__Instructions for the task__.
When you come to the line with "Open the Mimi trail entry", begin repeating; continue exactly through the final line of the records and include nothing from before.

__Supplied material__.
==============================
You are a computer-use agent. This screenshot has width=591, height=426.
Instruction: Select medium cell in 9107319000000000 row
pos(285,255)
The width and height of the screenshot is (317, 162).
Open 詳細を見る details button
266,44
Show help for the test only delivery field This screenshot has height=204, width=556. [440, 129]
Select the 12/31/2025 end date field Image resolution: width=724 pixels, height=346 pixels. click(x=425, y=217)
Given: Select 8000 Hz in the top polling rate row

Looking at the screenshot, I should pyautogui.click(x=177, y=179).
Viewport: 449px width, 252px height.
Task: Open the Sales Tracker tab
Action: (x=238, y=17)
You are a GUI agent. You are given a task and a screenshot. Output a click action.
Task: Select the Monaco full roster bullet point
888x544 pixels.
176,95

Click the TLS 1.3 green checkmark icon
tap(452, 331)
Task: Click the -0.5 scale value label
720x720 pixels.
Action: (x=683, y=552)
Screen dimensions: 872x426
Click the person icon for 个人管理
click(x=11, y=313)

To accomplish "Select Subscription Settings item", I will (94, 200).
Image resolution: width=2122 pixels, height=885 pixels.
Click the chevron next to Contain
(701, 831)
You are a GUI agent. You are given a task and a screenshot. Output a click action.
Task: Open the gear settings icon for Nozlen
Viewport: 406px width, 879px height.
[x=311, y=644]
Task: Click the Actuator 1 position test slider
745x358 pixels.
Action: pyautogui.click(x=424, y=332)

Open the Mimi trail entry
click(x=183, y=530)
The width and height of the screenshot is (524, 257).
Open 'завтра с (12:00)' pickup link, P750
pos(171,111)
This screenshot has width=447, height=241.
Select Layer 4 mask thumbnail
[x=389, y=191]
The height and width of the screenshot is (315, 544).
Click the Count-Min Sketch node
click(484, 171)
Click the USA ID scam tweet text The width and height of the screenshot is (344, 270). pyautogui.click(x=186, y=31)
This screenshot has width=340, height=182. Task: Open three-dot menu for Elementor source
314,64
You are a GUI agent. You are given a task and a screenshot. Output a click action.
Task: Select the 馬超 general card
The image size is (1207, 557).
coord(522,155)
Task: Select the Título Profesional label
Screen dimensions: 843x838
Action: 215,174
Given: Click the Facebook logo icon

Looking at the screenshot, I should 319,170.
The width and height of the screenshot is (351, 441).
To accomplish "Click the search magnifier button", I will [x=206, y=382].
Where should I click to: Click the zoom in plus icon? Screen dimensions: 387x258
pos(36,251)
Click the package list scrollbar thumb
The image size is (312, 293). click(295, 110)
==============================
__Written solution__.
Open the Mimi trail entry
click(x=183, y=530)
The width and height of the screenshot is (524, 257).
Open 'завтра с (12:00)' pickup link, P750
pos(171,111)
This screenshot has width=447, height=241.
Select Layer 4 mask thumbnail
[x=389, y=191]
The height and width of the screenshot is (315, 544).
Click the Count-Min Sketch node
click(484, 171)
Click the USA ID scam tweet text The width and height of the screenshot is (344, 270). pyautogui.click(x=186, y=31)
This screenshot has width=340, height=182. Task: Open three-dot menu for Elementor source
314,64
You are a GUI agent. You are given a task and a screenshot. Output a click action.
Task: Select the 馬超 general card
The image size is (1207, 557).
coord(522,155)
Task: Select the Título Profesional label
Screen dimensions: 843x838
Action: 215,174
Given: Click the Facebook logo icon

Looking at the screenshot, I should 319,170.
The width and height of the screenshot is (351, 441).
To accomplish "Click the search magnifier button", I will [x=206, y=382].
Where should I click to: Click the zoom in plus icon? Screen dimensions: 387x258
pos(36,251)
Click the package list scrollbar thumb
The image size is (312, 293). click(295, 110)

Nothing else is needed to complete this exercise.